What you are asked to do
Write an exact copy of the entries below that leaves out all pictures.

Data for this exercise
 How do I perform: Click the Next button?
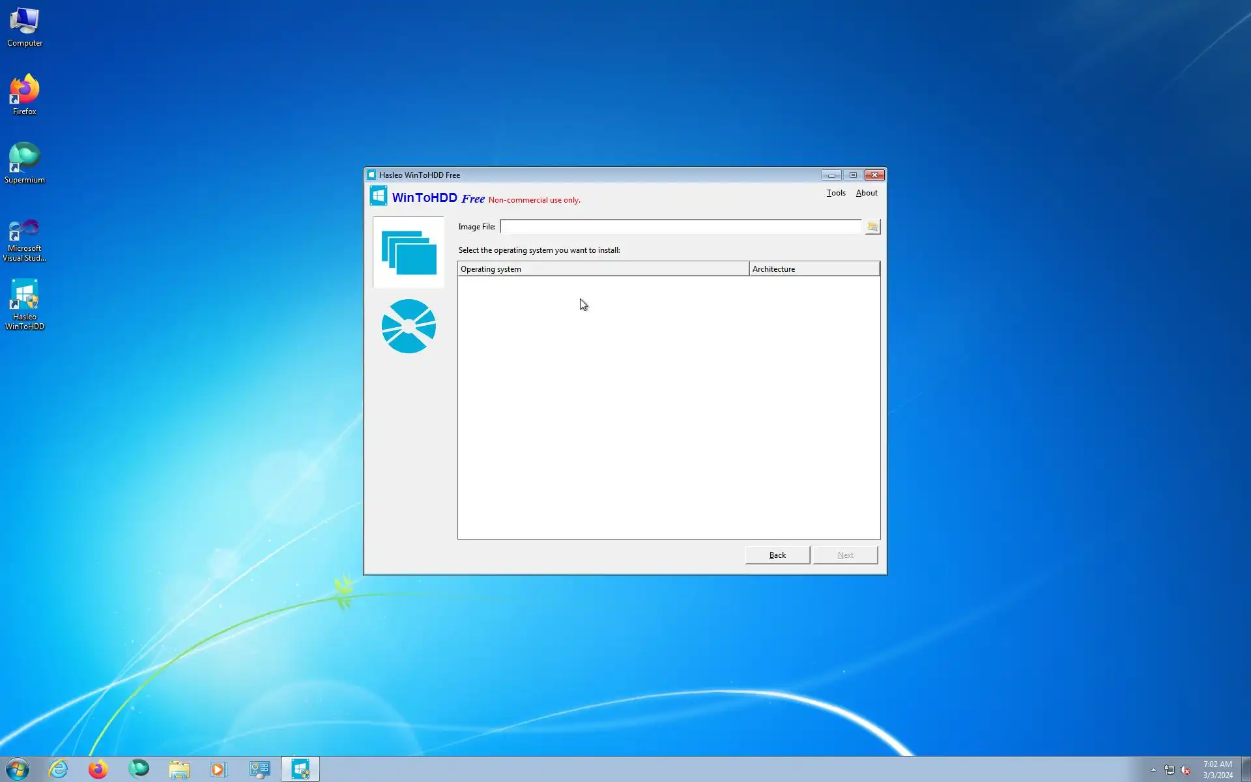(x=845, y=555)
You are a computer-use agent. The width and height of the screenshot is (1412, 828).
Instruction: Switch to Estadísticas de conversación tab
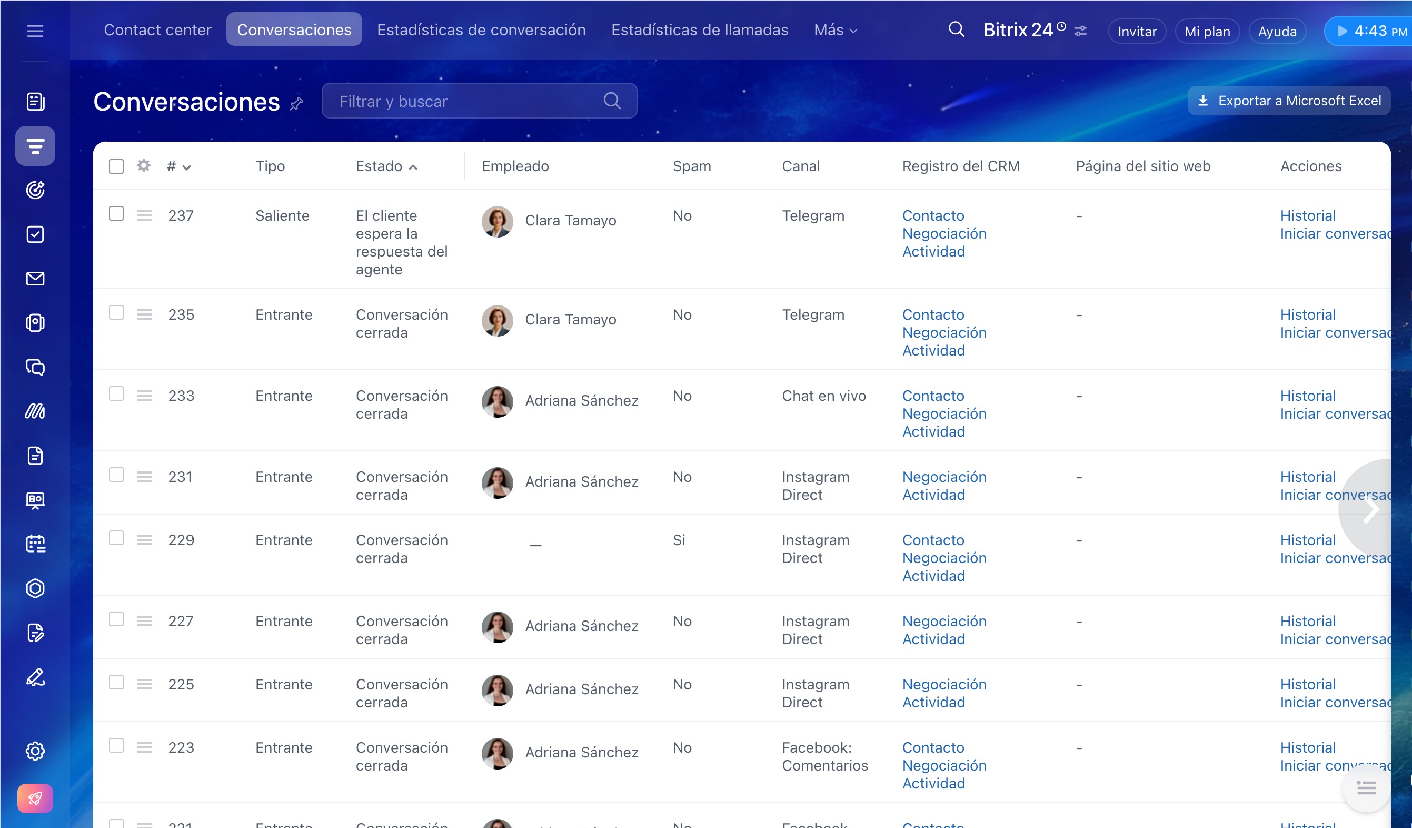click(481, 30)
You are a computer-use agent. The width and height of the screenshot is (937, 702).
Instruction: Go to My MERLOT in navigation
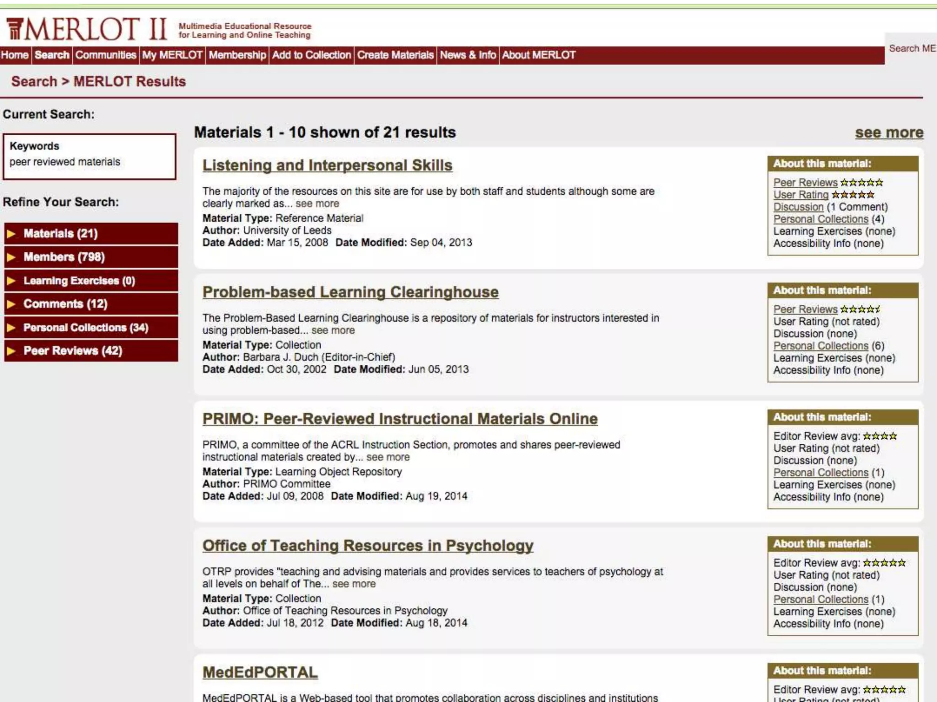pyautogui.click(x=172, y=55)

Expected answer
 How do I perform: Click the Next button?
(x=845, y=555)
You are a computer-use agent. The width and height of the screenshot is (1412, 828).
Instruction: Switch to Estadísticas de conversación tab
click(481, 30)
You are a computer-use agent. The width and height of the screenshot is (937, 702).
Instruction: Go to My MERLOT in navigation
pyautogui.click(x=172, y=55)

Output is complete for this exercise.